Crunch Time for Senate Republicans on Healthcare Reform  

United States Capitol (c) Dwight Nadig
Jun 06 2017

Congress returns this week from its Memorial Day recess with Republican Senate leaders facing growing uncertainty over whether they can pass ACA repeal-and-replace legislation. The House-passed American Health Care Act, which barely cleared that chamber in May, doesn’t have enough support to pass the Senate, where Republicans are working on a bill of their own. To pass a Senate measure, however, GOP leaders can afford to lose only two votes.

Getting consensus is complicated by political blowback from the Congressional Budget Office’s (CBO) revised analysis projecting that the House-passed bill will cause 23 million people to lose coverage by 2026 (compared to projected coverage under the ACA) and dramatically increase costs for some older people and those with pre-existing health conditions. Senators have been meeting privately for weeks to weigh their options and are considering ways to address those concerns by, among other things, adding protections for people with pre-existing health conditions, providing more generous tax credits to help people buy coverage, and revisiting the House bill’s plan to end the ACA’s expansion of Medicaid.

But including such changes in a Senate bill won’t be easy given differences between conservative and moderate Republicans. In addition, the cost of such changes could run afoul of budget rules on fiscal savings under reconciliation, which allows Republicans to sidestep the Senate’s 60-vote threshold. While raising revenue by capping the employee tax exclusion for employer-provided coverage is under discussion as one way to address the problem, the idea – which was rejected by the House – faces fierce opposition from employer and labor groups.

[Stored data]
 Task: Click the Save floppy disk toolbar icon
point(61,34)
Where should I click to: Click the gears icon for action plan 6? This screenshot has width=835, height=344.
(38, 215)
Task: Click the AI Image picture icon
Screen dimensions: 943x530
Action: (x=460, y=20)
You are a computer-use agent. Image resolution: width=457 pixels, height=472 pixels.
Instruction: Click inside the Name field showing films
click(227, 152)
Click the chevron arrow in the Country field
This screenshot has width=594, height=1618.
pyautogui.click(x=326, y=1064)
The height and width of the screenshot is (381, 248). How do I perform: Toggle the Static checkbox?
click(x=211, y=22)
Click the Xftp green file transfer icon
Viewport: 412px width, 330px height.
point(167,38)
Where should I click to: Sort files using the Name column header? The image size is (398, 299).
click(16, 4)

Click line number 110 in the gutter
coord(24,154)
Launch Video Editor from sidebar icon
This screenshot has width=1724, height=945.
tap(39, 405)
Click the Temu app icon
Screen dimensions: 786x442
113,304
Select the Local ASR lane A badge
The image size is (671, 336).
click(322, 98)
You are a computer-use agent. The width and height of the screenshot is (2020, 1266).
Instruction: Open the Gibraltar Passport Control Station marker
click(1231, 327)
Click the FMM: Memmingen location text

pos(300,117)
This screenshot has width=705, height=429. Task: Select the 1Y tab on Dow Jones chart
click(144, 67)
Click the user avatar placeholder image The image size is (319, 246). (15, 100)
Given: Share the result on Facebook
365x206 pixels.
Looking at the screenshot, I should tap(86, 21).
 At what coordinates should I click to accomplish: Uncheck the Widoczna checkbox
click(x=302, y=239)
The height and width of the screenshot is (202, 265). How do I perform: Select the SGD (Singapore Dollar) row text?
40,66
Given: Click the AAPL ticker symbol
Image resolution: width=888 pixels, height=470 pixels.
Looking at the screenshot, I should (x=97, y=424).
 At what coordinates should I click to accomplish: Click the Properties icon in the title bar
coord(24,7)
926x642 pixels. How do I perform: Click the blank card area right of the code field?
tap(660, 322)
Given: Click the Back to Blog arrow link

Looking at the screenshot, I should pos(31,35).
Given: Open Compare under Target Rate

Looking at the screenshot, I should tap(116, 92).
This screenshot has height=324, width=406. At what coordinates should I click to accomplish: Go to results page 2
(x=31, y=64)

Problems to solve
**1.** From the article on Senate Republicans and healthcare reform, print the part that opens with the words containing "Crunch Time for" and closes with "only two votes.".
**2.** Summarize the article on Senate Republicans and healthcare reform in two sentences.
**3.** Pick up the article on Senate Republicans and healthcare reform from where it stops, and continue it.

Answers by item
**1.**
Crunch Time for Senate Republicans on Healthcare Reform  

United States Capitol (c) Dwight Nadig
Jun 06 2017

Congress returns this week from its Memorial Day recess with Republican Senate leaders facing growing uncertainty over whether they can pass ACA repeal-and-replace legislation. The House-passed American Health Care Act, which barely cleared that chamber in May, doesn’t have enough support to pass the Senate, where Republicans are working on a bill of their own. To pass a Senate measure, however, GOP leaders can afford to lose only two votes.

**2.** As Congress returns from its Memorial Day recess, Senate Republican leaders face growing uncertainty over passing ACA repeal-and-replace legislation, since the House-passed American Health Care Act lacks enough Senate support and they can afford to lose only two votes. Senators are weighing protections for people with pre-existing conditions, more generous tax credits, and a revisit of the Medicaid expansion plan after a CBO projection that 23 million people would lose coverage by 2026, but such changes are complicated by divisions between conservative and moderate Republicans and by budget rules under reconciliation.

**3.**
Meanwhile, employers are actively lobbying for repeal of the Cadillac tax and the employer mandate, simplified reporting requirements, greater flexibility for HSAs and other health care accounts, strengthened ERISA protections for multi-state employers, clearer rules governing wellness plans, and eased restrictions on electronic distribution of plan documents.

Republicans are reportedly close to releasing an early draft of legislation, and although leaders have avoided putting deadlines on the process, Majority Leader Mitch McConnell, R-KY, wants to pass a bill before the July 4 recess. That would give Republicans one month before the August recess to merge House and Senate bills, which are expected to have major differences. But with key policy divisions still unresolved within the Senate GOP caucus, there is skepticism about that timetable. If the Senate can’t pass legislation by the August recess, GOP leaders will likely end the health reform debate and move on to tax reform.